The hearing and evidence

  1. The Tribunal heard the application on 28 May 2025. The applicant appeared in person and was also supported by Mr Hartley, while the respondent was represented by Addison Theodoridis and Brayden Marriott.

  2. During the hearing, the applicant confirmed that the vehicle is registered under Ms Hartley’s name. Accordingly, it is appropriate to remove Mr Hartley as an applicant to the proceedings, as he does not hold a legal interest in the vehicle.

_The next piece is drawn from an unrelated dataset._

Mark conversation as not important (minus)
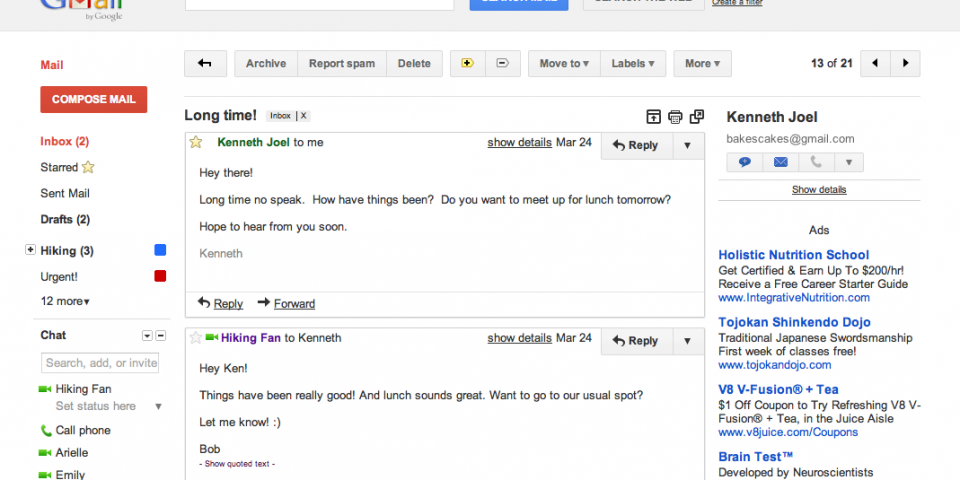The image size is (960, 480). point(502,64)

  3. At the hearing, the applicant relied on a bundle of documents filed on 10 April 2025 comprising 152 pages, which I have marked Exhibit A1. Exhibit A1 included the following:

  1. the applicant’s written submissions

  2. the applicant’s chronology of events

  3. documents pertaining to the applicant’s complaint to Fair Trading

  4. the application to the Tribunal

  5. screenshots of text messages sent between the applicant and the respondent

  6. email correspondence between the applicant and the respondent

  7. tax invoices pertaining to the repair of the applicant’s Volvo

  8. tax invoices pertaining to costs incurred by the applicant for vehicle rentals

  9. a table showing highlighted the dates of telephone calls that the applicant had made to the respondent.

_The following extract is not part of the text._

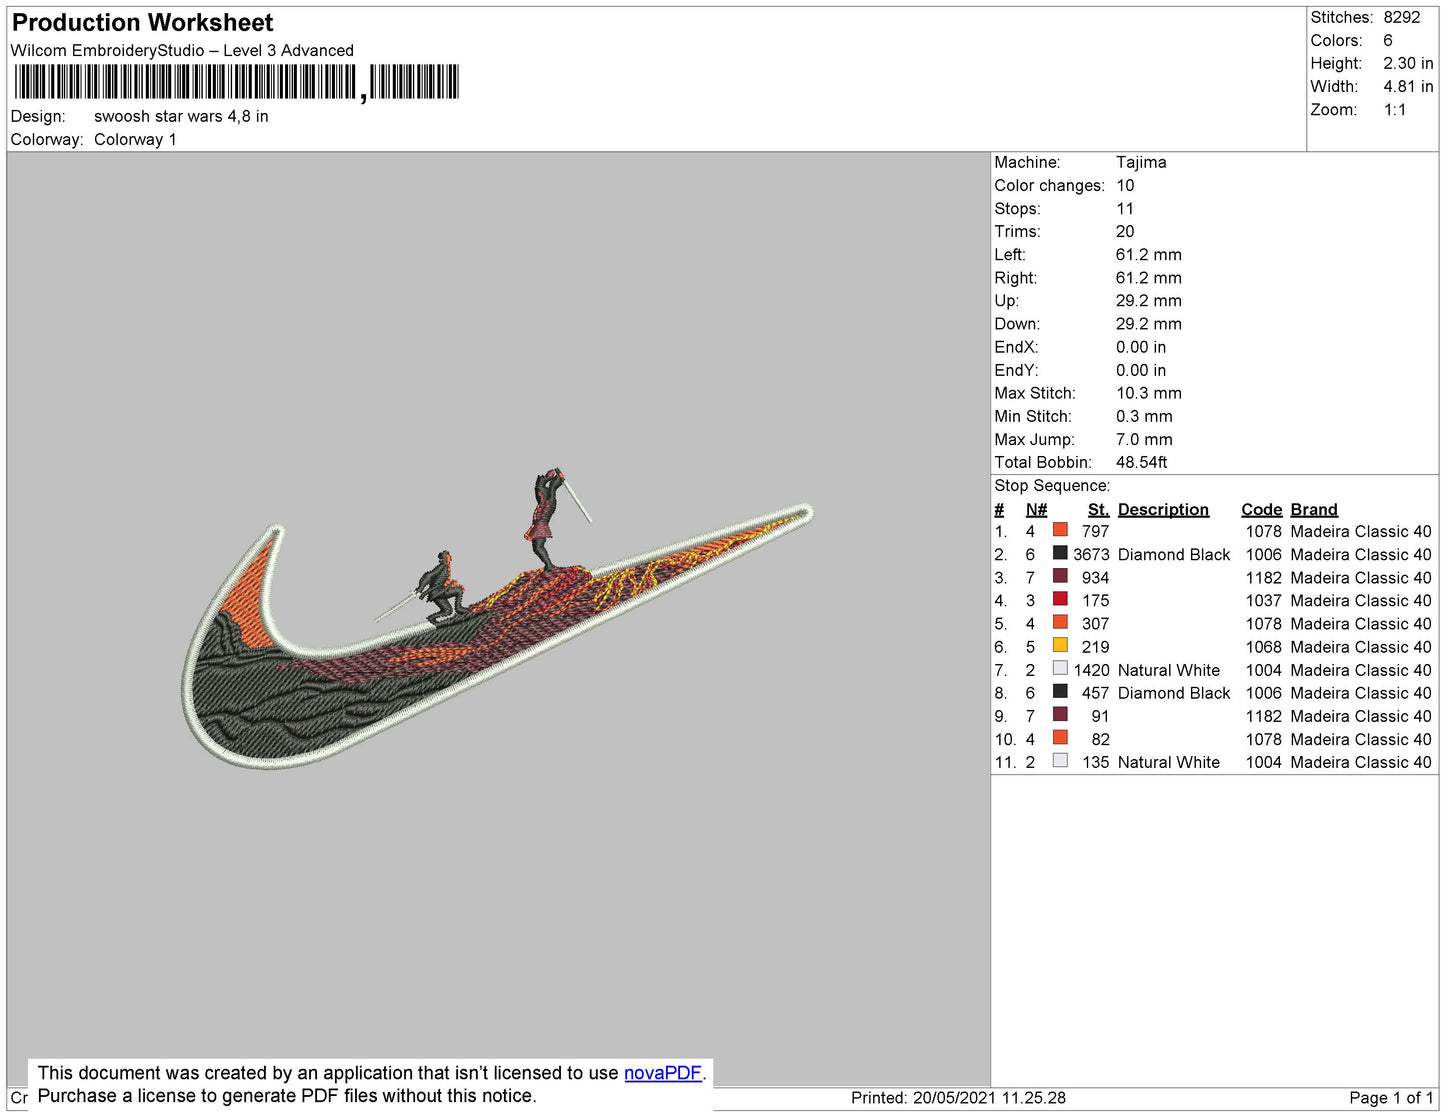Click the Description column header
The image size is (1445, 1117).
pyautogui.click(x=1162, y=509)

  1. At the hearing, the respondent relied on a bundle of documents filed on 1 May 2025 comprising 14 pages, which I have marked Exhibit R1. Exhibit R1 included the following:

  1. the Tribunal’s orders of 20 March 2025

  2. the respondent’s written submissions

  3. tax invoice issued by the respondent on 12 December 2023 for $6750.00

  4. tax invoice issued by the respondent on 14 November 2024 for $10530.00

  5. a table showing highlighted the dates of telephone calls that the respondent had made to the applicant

  6. email correspondence between the respondent and the applicant.

  1. Both the applicant and respondent were provided an opportunity to make submissions and give oral evidence during the final hearing.

  2. In making this decision, I have had regard to all of the material and evidence provided by the parties to the Tribunal during these proceedings.

Jurisdiction

  1. The dispute involves a claim by a consumer (the applicant) arising from a contract for a supplier (the respondent) to provide services. The applicant is a consumer on the basis that they are a natural person (s 79D of the FT Act). The respondent is a supplier of services on the basis that it supplied the service (being work to repair the applicant’s vehicle) in the course of carrying on a business (ss 79D and 79G of the FT Act).

  2. The claim is for an amount which is within the jurisdictional limit of $100,000.00 (s 79S(7) of the FT Act and cl 13A of the Fair Trading Regulation 2019 (NSW)). The service was supplied in NSW (s 79K(1)(a) of the FT Act). The application to the Tribunal was filed within 3 years of the date of the cause of action (s 79L of the FT Act).

  3. Accordingly, I am satisfied that the Tribunal has jurisdiction to hear and determine this application.

The applicable law

  1. By operation of ss 28 and 32 of the RT Act, the ACL is made part of the law of New South Wales and may be applied in the determination of a consumer claim. Relevantly, Part 3-2, Division 1, Subdivision A of the ACL sets out the consumer guarantees that apply with respect to the supply of goods.

  2. As I have explained above, the applicant contends that the service provided by the respondent was not undertaken with due care and skill. Accordingly, the relevant consumer guarantee is found in s 60 of the ACL, which provides:

‘If a person supplies, in trade or commerce, services to a consumer, there is a guarantee that the services will be rendered with due care and skill.’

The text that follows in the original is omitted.